La Svizzera, pur vantando una lunga tradizione democratica, figura solo al 23mo posto per quanto riguarda i diritti degli omosessuali. Per questo motivo l'Organizzazione svizzera delle lesbiche (LOS) e l'organizzazione gay svizzera Pink Cross invitano il Consiglio federale a migliorare la situazione giuridica in materia.
Stando a un'indagine condotta da Ilga-Europe, l'associazione internazionale che riunisce i gruppi omosessuali e lesbici d'Europa, la Svizzera figura solo al 23 posto su 49, dietro persino a paesi che non godono di una decennale tradizione democratica come quella elvetica, indicano oggi LOS e Pink Cross in una nota congiunta.
Nella Confederazione sono tuttora numerose le discriminazioni sulla base dell'orientamento e dell'identità sessuale.
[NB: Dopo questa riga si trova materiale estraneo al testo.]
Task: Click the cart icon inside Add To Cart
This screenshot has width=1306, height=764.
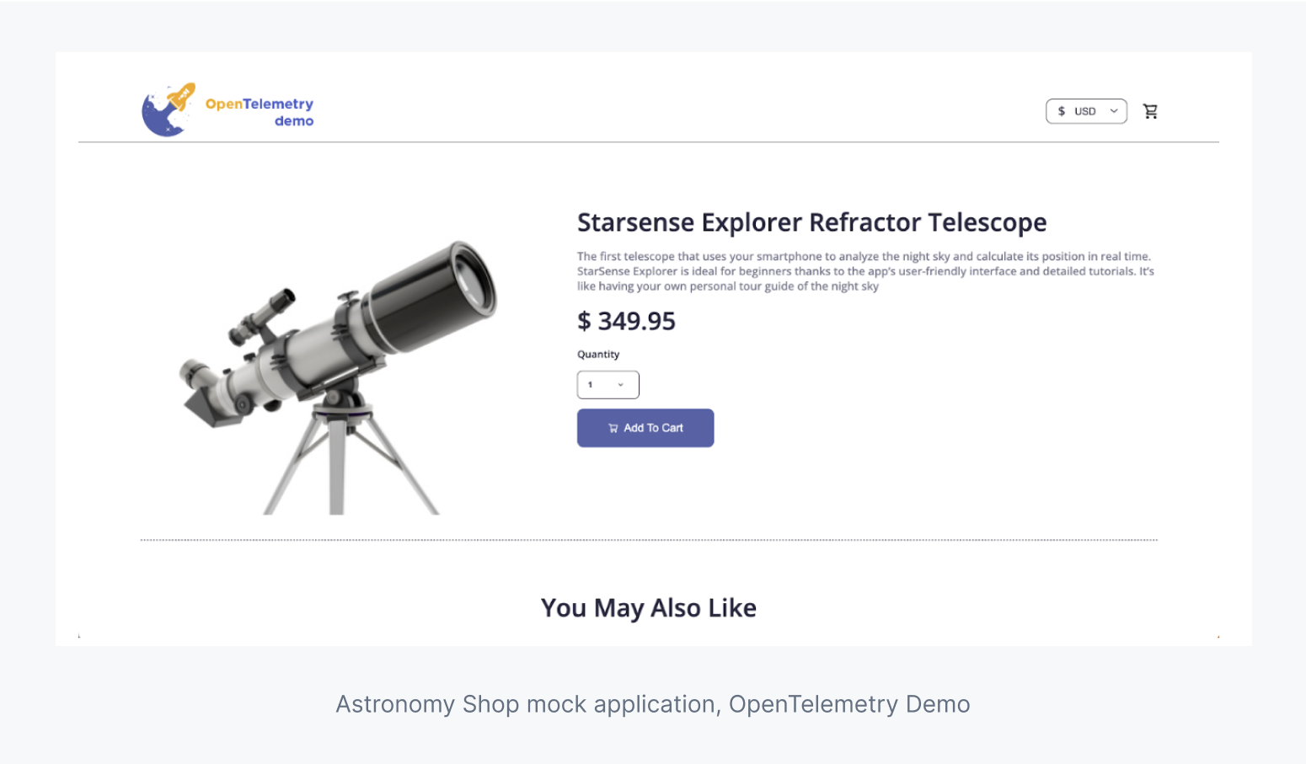Action: (613, 428)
Gli omosessuali non possono neppure far valere i loro diritti, in quanto la legge non definisce esplicitamente l'orientamento e l'identità sessuale come criteri discriminanti.
Per questo motivo le due organizzazioni - sulla base di uno studio sulla situazione giuridica attuale degli omosessuali in Svizzera - chiedono al Consiglio federale di affrontare e risolvere questo problema. L'indagine, condotta dall'Alta scuola zurighese di Scienze applicate per conto delle due organizzazioni elvetiche, ha messo in evidenza numerosi ambiti in cui la legislazione è lacunosa.